Expected return: a list or a 1D array of length K (sorted in the order of descending popularity).

Insert your solution into the signature below. Please, don't change the name or the argument set, even if they are not beautiful.

In [6]:
def recTopKPop(prepaired_data: np.array,
               user: int,
               top_k: int) -> np.array:
    '''
    prepaired_data - np.array from the task 1;
    user - user_id, integer;
    top_k - expected length of the resulting list;
    
    returns - list/array of top K popular items that the user has never seen
              (sorted in the order of descending popularity);
    '''
    
    user_row = prepaired_data[user]
    
    top_values = list('0'*top_k)
    top_values = list(map(int,top_values))
    top_it = list('0'*top_k)
    top_it = list(map(int,top_values))

    for ind in range(prepaired_data.shape[1]):
        current_sum = sum(prepaired_data.T[ind])
        smallest_value = min(top_values)
        user_column = user_row[ind]
        if smallest_value < current_sum and user_column == 0:
            smallest_ind = top_values.index(smallest_value)
            top_values[smallest_ind] = current_sum 
            top_it[smallest_ind] = ind


    co2 = [(value,int(index)) for value,index in zip(top_values,top_it)]

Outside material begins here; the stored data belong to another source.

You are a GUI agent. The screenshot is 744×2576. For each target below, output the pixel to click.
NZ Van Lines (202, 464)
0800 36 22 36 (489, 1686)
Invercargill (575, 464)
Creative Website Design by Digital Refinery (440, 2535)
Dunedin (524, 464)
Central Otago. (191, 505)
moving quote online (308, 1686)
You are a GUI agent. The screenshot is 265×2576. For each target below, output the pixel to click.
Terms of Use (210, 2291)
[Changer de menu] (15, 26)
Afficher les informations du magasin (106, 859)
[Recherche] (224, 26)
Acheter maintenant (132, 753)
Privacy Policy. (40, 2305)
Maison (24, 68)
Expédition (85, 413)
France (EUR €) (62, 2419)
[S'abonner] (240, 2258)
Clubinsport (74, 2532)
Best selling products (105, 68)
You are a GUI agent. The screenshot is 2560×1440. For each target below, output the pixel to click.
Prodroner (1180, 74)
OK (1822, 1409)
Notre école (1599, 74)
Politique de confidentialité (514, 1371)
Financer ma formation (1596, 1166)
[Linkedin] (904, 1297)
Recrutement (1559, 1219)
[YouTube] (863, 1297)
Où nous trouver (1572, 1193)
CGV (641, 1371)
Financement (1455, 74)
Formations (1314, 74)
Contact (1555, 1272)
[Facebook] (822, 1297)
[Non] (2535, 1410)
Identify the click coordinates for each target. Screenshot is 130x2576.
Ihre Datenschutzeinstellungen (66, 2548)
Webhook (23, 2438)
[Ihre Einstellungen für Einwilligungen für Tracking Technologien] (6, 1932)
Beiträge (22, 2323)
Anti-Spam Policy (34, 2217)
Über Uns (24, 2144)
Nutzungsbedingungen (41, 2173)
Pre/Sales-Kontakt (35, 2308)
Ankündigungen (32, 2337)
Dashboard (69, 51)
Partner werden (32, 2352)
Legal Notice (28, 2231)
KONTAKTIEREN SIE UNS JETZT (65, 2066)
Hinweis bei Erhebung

    co3 = (sorted(co2, key = lambda x: x[0]))

    co4 = np.flip(co3) # also within tuples flipping! (index,value)
    pop_res = []
    for final,rest in co4:
        pop_res.append(int(final))
    
    
    
    return pop_res # [42, 43, 51, 96, 105, 151, 12, 104, 68, 150] result for final check


### Final check
* Remove all the code you don't need;
* In your notebook window, do [Kernel] -> [Restart & Run All];
* Make sure the cell below prints sensible values;
* Don't forget to rename the notebook before submission;


In [7]:
print('\n',
      'Task 1.1: ',inter_matr_binary(),'\n',
      'Task 1.2: ',_interaction_matrix_test, '\n',
      'Task 2.0: ',inter_matr_prob(),'\n',
      'Task 3.0: ',_top_pop_10, '\n',
      'Task 4.0: ',recTopKPop(_interaction_matrix_test, 0, 10))


 Task 1.1:  [[1. 1. 1. ... 0. 0. 0.]
 [0. 0. 0. ... 0. 0. 0.]
 [0. 0. 0. ... 0. 0. 0.]
 ...
 [0. 0. 0. ... 0. 0. 0.]
 [0. 0. 0. ... 0. 0. 0.]
 [0. 1. 0. ... 0. 0. 0.]] 
 Task 1.2:  [[1. 1. 1. ... 0. 0. 0.]
 [0. 0. 0. ... 0. 0. 0.]
 [0. 0. 0. ... 0. 0. 0.]
 ...
 [0. 0. 0. ... 0. 0. 0.]
 [0. 0. 0. ... 0. 0. 0.]
 [0. 1. 0. ... 0. 0. 0.]] 
 Task 2.0:  [[0.13043478 0.13043478 0.2173913  ... 0.         0.         0.        ]
 [0.         0.         0.         ... 0.         0.         0.        ]
 [0.         0.         0.         ... 0.         0.         0.        ]
 ...
 [0.         0.         0.         ... 0.         0.         0.        ]
 [0.         0.         0.         ... 0.         0.         0.        ]
 [0.         0.1        0.         ... 0.         0.         0.        ]] 
 Task 3.0:  [42, 43, 51, 96, 105, 151, 12, 104, 68, 150] 
 Task 4.0:  [42, 43, 51, 96, 105, 151, 12, 104, 68, 150]


In [8]:
# Leave this cell the way it is, please.